__Excerpted passage__
####
Skip to content

Comprehensive Hands-on Walk Through of Dremio Cloud Next Gen (Hands-on with Free Trial)

Published: at 09:00 AM

On November 13, at the Subsurface Lakehouse Conference in New York City, Dremio announced and released Dremio Next Gen Cloud, the most complete and accessible version of its Lakehouse Platform to date. This release advances Dremio’s mission to make data lakehouses easy, fast, and affordable for organizations of any size.

This tutorial offers a hands-on introduction to Dremio and walks through the new free trial experience. With managed storage and no need to connect your own infrastructure or enter a credit card (until you want to), you can explore the full platform, including new AI features, Autonomous Performance Management, and the integrated lakehouse catalog, right away.

What is Dremio?

Dremio is a Data Lakehouse Platform for the AI Era, let’s explore what this means.

What is a Data Lakehouse?

A data lakehouse is an architecture that uses your data lake (object storage or Hadoop) as the primary data store for flexibility and openness, then adds two layers to operationalize it like a data warehouse:

Dremio is designed to unify these modular lakehouse components into a seamless experience. Unlike platforms that treat Iceberg as an add-on to proprietary formats, Dremio is built to be natively Iceberg-first—delivering a warehouse-like experience without vendor lock-in.

The Challenges of the Data Lakehouse

While lakehouses offer the benefit of serving as a central source of truth across tools, they come with practical challenges during implementation.

How Dremio’s Platform Supports the Lakehouse

Dremio simplifies many of these challenges with a platform that makes your lakehouse feel like it “just works.” It does this through several powerful features:

Dremio aims to provide a familiar and easy SQL interface to all your data.

Registering For Dremio Trial

To get started with your Dremio Trial, head over to the Getting Started Page and create a new account with your preferred method.

Getting Started Page with Dremio

If using Google/Microsoft/Github you’ll be all right up after authenticating, if signing up with your email you’ll get an email to confirm your registration.

Confirmation Email

When you create a new Dremio account, it automatically creates a new Organization, which can contain multiple Projects. The organization will be assigned a default name, which you can change later.

On the next screen, you’ll name your first project. This initial project will use Dremio’s managed storage as the default storage for the lakehouse catalog.

If you prefer to use your own data lake as catalog storage, you can create a new project when you’re ready. Currently, only Amazon S3 is supported for custom catalog storage, with additional options coming soon.

Even though S3 is the only supported option for Dremio Catalog storage at the moment, Dremio still allows you to connect to other Iceberg catalogs backed by any cloud storage solution and data lakes using its wide range of source connectors.

Choosing your Dremio Region and Project Name

Now you’ll be on your Dremio Dashboard where you’ll wait a few minutes for your organization to be provisioned.
####
__Given data__
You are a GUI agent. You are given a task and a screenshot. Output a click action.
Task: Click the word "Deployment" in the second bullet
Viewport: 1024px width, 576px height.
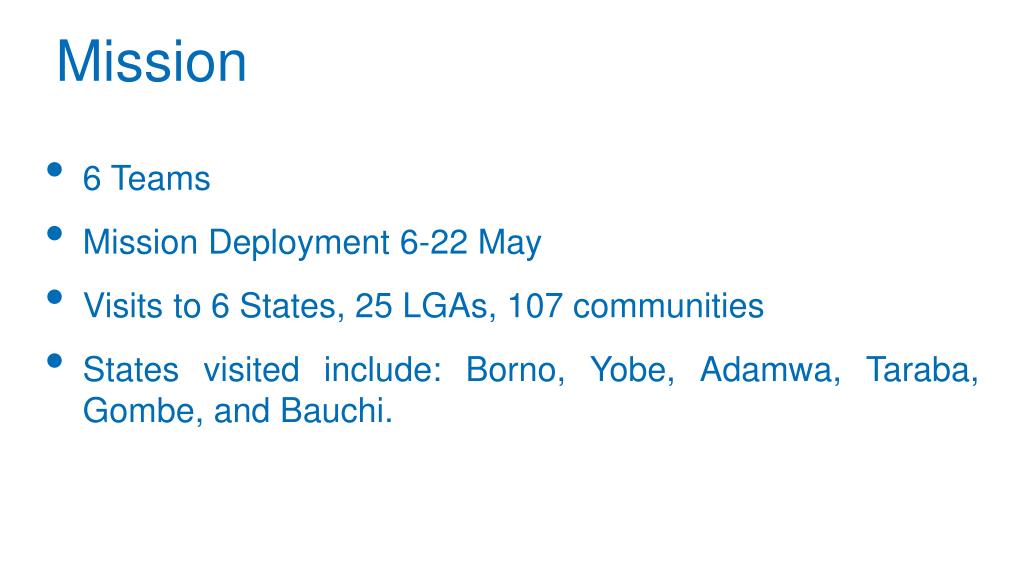click(299, 244)
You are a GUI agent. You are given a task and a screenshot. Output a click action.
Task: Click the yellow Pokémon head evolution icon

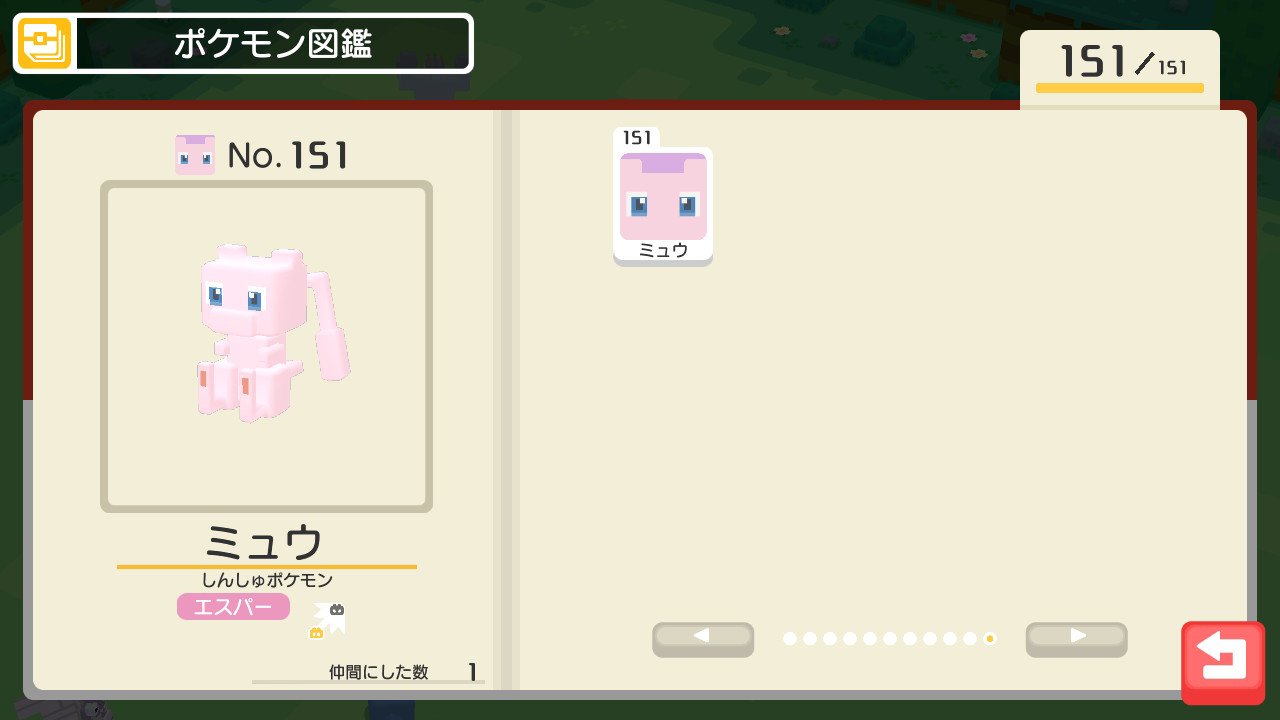316,632
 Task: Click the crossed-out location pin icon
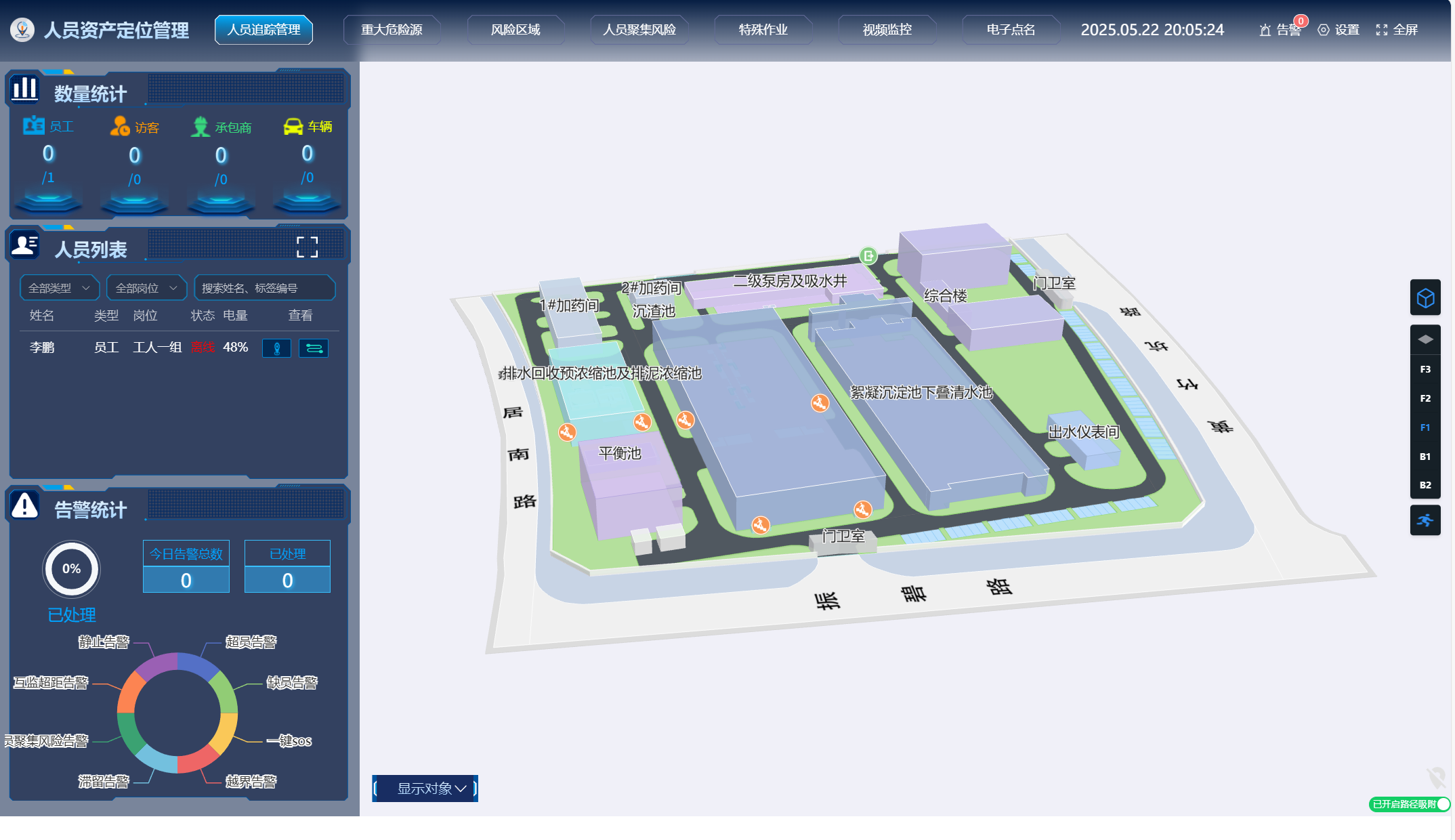pyautogui.click(x=1435, y=777)
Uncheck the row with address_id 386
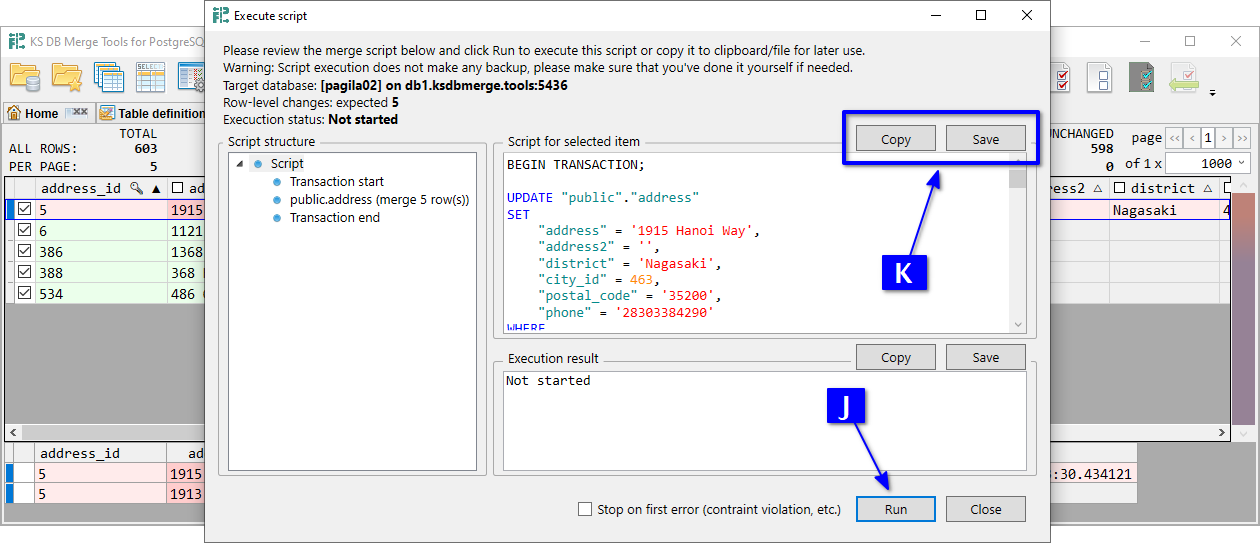The width and height of the screenshot is (1260, 543). coord(25,252)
####
__Tasks to complete__
1) Answer these about the Dremio tutorial:
(a) At what event and in which city did Dremio announce Dremio Next Gen Cloud?
(b) What does creating a new Dremio account automatically create?
(c) Which storage is currently the only one supported for custom catalog storage?
2) From the Dremio tutorial, transcribe the stretch from "To get started" through "options coming soon.".

__Outputs in order__
1)
(a) The Subsurface Lakehouse Conference, in New York City.
(b) A new Organization, which can contain multiple Projects.
(c) Amazon S3.

2)
To get started with your Dremio Trial, head over to the Getting Started Page and create a new account with your preferred method.

Getting Started Page with Dremio

If using Google/Microsoft/Github you’ll be all right up after authenticating, if signing up with your email you’ll get an email to confirm your registration.

Confirmation Email

When you create a new Dremio account, it automatically creates a new Organization, which can contain multiple Projects. The organization will be assigned a default name, which you can change later.

On the next screen, you’ll name your first project. This initial project will use Dremio’s managed storage as the default storage for the lakehouse catalog.

If you prefer to use your own data lake as catalog storage, you can create a new project when you’re ready. Currently, only Amazon S3 is supported for custom catalog storage, with additional options coming soon.